→ **Task item**
When you reach the line that contains "Image resolution: width=1315" in the entries below, begin returning lines exactly as written and continue through the last one.

[[ Data extract open ]]

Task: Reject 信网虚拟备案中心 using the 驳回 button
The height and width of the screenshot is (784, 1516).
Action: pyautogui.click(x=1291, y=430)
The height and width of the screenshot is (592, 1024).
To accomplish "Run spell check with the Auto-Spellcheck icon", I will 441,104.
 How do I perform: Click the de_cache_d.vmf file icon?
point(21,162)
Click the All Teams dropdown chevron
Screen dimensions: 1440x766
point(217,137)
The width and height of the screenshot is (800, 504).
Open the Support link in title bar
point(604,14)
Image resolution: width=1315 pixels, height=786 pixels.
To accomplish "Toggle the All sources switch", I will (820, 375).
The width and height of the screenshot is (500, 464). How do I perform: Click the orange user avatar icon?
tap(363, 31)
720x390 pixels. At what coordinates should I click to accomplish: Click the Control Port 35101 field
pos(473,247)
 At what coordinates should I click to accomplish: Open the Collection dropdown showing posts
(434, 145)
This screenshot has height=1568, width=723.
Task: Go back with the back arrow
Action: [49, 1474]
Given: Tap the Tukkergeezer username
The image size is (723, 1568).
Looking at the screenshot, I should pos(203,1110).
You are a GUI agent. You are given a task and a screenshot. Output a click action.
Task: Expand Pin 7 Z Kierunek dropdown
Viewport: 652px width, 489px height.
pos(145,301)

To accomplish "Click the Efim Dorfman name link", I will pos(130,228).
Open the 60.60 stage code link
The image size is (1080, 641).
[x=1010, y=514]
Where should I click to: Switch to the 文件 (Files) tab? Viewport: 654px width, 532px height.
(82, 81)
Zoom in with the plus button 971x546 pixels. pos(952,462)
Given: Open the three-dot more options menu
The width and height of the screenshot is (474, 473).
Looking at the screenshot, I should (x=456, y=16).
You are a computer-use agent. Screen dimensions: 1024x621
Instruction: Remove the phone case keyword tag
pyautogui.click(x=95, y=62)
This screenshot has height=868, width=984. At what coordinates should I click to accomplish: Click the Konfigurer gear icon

[[ Data extract closed ]]

→ **Response area**
Image resolution: width=1315 pixels, height=786 pixels.
To accomplish "Toggle the All sources switch", I will (820, 375).
The width and height of the screenshot is (500, 464). How do I perform: Click the orange user avatar icon?
tap(363, 31)
720x390 pixels. At what coordinates should I click to accomplish: Click the Control Port 35101 field
pos(473,247)
 At what coordinates should I click to accomplish: Open the Collection dropdown showing posts
(434, 145)
This screenshot has height=1568, width=723.
Task: Go back with the back arrow
Action: [49, 1474]
Given: Tap the Tukkergeezer username
The image size is (723, 1568).
Looking at the screenshot, I should pos(203,1110).
You are a GUI agent. You are given a task and a screenshot. Output a click action.
Task: Expand Pin 7 Z Kierunek dropdown
Viewport: 652px width, 489px height.
pos(145,301)

To accomplish "Click the Efim Dorfman name link", I will pos(130,228).
Open the 60.60 stage code link
The image size is (1080, 641).
[x=1010, y=514]
Where should I click to: Switch to the 文件 (Files) tab? Viewport: 654px width, 532px height.
(82, 81)
Zoom in with the plus button 971x546 pixels. pos(952,462)
Given: Open the three-dot more options menu
The width and height of the screenshot is (474, 473).
Looking at the screenshot, I should (x=456, y=16).
You are a computer-use agent. Screen dimensions: 1024x621
Instruction: Remove the phone case keyword tag
pyautogui.click(x=95, y=62)
This screenshot has height=868, width=984. At what coordinates should I click to accomplish: Click the Konfigurer gear icon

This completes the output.